• Action item: Every line below that contains "computer" is to be copied.
━━ Raw data ━━
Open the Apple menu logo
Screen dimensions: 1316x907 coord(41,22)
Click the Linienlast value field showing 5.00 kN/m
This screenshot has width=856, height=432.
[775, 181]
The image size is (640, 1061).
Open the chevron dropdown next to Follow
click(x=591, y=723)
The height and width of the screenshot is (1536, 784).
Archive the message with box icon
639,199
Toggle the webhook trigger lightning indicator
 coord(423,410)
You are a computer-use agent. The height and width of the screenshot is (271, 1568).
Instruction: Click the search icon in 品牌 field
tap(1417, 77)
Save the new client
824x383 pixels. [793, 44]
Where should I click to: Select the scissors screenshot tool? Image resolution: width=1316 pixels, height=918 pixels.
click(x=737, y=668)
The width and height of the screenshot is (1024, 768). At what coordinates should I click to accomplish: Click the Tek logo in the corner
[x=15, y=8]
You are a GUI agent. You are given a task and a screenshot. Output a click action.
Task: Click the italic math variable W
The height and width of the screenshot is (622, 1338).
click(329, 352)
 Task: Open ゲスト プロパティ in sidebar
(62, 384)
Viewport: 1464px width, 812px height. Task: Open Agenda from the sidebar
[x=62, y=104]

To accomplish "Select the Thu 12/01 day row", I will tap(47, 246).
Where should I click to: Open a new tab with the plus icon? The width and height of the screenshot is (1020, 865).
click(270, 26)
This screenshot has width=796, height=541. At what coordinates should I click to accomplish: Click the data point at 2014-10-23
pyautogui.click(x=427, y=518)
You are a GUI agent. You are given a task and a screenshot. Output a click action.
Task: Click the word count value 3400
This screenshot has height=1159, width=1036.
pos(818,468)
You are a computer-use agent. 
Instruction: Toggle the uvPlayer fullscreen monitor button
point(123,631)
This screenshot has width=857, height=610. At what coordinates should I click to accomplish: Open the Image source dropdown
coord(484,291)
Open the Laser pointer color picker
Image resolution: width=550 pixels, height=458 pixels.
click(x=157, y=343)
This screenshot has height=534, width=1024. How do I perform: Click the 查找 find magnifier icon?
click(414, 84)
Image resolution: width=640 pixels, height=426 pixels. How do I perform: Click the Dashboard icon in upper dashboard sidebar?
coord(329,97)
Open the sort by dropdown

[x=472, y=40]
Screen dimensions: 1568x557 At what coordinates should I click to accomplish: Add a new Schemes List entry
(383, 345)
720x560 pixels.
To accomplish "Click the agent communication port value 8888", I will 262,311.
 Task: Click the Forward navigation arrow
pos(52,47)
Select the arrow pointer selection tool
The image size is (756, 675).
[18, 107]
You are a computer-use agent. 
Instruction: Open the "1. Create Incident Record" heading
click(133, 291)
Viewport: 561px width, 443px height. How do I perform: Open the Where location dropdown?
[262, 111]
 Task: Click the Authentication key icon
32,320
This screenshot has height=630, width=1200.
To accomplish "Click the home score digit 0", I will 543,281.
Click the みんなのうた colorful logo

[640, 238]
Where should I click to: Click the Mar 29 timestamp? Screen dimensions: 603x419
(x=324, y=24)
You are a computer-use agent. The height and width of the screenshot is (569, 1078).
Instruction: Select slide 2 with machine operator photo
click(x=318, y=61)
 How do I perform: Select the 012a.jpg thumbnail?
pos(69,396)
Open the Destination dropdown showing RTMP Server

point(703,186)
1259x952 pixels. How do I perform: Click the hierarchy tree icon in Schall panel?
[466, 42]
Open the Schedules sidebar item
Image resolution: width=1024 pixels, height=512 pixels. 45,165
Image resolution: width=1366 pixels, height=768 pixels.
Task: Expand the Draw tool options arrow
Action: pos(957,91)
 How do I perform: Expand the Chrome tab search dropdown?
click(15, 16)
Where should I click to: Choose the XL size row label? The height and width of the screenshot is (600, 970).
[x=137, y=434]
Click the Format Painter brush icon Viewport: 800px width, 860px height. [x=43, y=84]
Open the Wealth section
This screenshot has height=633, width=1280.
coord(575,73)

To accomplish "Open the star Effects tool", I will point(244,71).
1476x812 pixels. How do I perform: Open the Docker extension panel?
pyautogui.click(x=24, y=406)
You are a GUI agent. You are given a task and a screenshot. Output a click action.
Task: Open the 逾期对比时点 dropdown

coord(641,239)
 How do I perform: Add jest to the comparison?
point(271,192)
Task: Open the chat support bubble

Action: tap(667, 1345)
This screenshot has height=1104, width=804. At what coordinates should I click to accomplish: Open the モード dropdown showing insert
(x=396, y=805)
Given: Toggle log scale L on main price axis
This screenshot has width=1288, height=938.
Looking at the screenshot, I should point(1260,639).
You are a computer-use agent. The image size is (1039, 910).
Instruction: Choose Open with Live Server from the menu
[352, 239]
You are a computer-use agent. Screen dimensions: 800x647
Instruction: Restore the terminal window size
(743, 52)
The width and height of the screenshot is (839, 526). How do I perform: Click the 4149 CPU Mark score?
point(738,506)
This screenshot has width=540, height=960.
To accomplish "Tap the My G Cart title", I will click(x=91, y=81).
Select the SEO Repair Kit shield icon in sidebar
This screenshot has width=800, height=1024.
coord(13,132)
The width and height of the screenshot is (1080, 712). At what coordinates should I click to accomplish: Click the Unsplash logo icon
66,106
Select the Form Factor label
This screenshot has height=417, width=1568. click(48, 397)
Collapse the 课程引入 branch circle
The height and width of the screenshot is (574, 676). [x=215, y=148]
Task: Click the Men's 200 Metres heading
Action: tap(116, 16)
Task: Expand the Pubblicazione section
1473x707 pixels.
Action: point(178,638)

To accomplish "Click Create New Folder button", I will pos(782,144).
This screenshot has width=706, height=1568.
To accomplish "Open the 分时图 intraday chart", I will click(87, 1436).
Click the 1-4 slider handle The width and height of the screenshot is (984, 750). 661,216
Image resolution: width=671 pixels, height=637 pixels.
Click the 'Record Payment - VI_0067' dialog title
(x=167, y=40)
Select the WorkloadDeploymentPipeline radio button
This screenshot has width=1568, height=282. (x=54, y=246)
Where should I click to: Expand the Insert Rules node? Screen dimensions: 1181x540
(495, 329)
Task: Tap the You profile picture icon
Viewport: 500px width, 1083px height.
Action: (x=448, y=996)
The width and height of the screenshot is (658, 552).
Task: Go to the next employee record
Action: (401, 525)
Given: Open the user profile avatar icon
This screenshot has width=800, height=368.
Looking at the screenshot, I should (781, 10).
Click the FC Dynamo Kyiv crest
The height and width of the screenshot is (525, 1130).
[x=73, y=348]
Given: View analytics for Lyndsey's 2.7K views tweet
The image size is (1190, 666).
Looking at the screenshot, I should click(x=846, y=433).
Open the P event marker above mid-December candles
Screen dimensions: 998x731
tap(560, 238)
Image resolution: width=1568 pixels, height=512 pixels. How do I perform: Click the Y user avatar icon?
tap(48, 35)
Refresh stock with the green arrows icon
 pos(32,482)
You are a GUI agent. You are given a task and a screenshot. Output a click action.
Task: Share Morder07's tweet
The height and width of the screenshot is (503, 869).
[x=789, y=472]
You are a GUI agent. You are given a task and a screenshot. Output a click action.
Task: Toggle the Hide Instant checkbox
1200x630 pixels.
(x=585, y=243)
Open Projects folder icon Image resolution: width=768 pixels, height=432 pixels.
━━━
• Solution for this task:
You are a computer-use agent. The height and width of the screenshot is (271, 1568).
You are a computer-use agent. 
You are a computer-use agent. 
You are a computer-use agent. The height and width of the screenshot is (569, 1078).
You are a computer-use agent. The image size is (1039, 910).
You are a computer-use agent. Screen dimensions: 800x647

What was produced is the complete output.